Bisakah? Bisakah aku titipkan nasib masa depanku dan anak-anakku kelak
ditanganmu seorang diri? Bisakah kita benar-benar bertahan mengarungi kerasnya
kehidupan berumah tangga hingga maut memisahkan kita? Bisakah aku percaya?
Bahwa hidup bersamamu adalah pilihan terbaik untuk tidak lagi terus bersedih
menghadapi dunia? Bisakah?
“Aku tau bagaimana rasanya ditinggalkan. Sangat tau.
Karenanya, meski tak sesakit mereka yang tak memiliki orangtua-atau mereka yang
orangtuanya telah tiada- Rasa sakit tetaplah hanya sebuah rasa, yang sama
menyakitkan.”
Ayah, ibu.. Bagaimana mungkin aku menanyakan pertanyaan ‘bagaimana’
pada kalian, saat kurasa, mungkin, kalian pun tak tau harus menjelaskan ’apa’
dan ‘mengapa’....? Malam itu, 16 Juli 2014 pukul 01.45 WIB, aku terpaksa harus melompati
pagar kosan untuk menemui kalian yang sedang bertengkar besar dirumah.

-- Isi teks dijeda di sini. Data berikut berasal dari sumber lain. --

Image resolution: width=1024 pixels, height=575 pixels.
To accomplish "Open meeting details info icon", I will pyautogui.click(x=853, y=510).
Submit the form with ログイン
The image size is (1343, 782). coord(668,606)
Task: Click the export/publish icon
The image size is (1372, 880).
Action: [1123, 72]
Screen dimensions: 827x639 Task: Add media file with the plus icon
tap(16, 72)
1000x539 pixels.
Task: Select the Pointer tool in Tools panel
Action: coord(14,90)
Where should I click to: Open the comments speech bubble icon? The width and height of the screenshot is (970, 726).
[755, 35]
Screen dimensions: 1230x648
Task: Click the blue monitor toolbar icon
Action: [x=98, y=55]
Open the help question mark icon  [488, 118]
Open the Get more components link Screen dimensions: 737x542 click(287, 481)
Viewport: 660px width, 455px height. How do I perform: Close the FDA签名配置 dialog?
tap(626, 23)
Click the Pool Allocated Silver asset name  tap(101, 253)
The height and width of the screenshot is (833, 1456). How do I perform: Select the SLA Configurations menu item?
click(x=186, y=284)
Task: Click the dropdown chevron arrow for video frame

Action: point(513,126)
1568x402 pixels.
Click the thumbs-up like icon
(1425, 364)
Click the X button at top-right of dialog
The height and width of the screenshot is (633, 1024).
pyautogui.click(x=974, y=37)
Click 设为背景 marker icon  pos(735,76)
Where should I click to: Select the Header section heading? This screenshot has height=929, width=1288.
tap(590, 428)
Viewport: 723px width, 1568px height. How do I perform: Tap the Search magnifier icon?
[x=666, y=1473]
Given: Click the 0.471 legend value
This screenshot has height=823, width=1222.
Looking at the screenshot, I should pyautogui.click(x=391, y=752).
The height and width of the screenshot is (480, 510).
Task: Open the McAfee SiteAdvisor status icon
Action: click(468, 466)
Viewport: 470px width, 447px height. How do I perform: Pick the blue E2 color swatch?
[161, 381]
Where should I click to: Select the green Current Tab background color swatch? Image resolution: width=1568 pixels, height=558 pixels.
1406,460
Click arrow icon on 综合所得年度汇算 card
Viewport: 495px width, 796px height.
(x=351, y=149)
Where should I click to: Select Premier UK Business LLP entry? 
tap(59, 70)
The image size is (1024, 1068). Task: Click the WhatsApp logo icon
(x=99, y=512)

Bagaimana aku harus mengatakan bagaimana perasaanku saat itu? Bagaimana harus
kujelaskan bagaimana hancurnya perasaan adik-adik dan kakakku? Ayah.. Ibu..
Malam itu tepat disaat waktu sahur, kami anak-anakmu, memutuskan untuk
menyetujui perceraian kalian. Tolong jelaskan padaku bagaimana caranya menahan
airmata saat melihat jerit tangis adik-adik kesayanganku? Bagaimana nasib
mereka? Malam itu kami, anak-anakmu, menjadi lebih solid disaat kalian telah
sangat sulit untuk disatukan.. jelaskan padaku Yah.. Bu... Bagaimana caranya
menuruti kata-kata abang untuk tak lagi menangis saat memikirkan tentang nasib
pernikahanku 4 bulan yang akan datang? Apa yang harus aku lakukan? Saat harus
terus menahan air mata yang tak kuasa membuncah saat harus merasakan
detik-detik idul fitri sendiri dirumah, disaat yang lain berkumpul bahagia bersama
keluarga... :’( Jelaskan padaku Yah.. Bu...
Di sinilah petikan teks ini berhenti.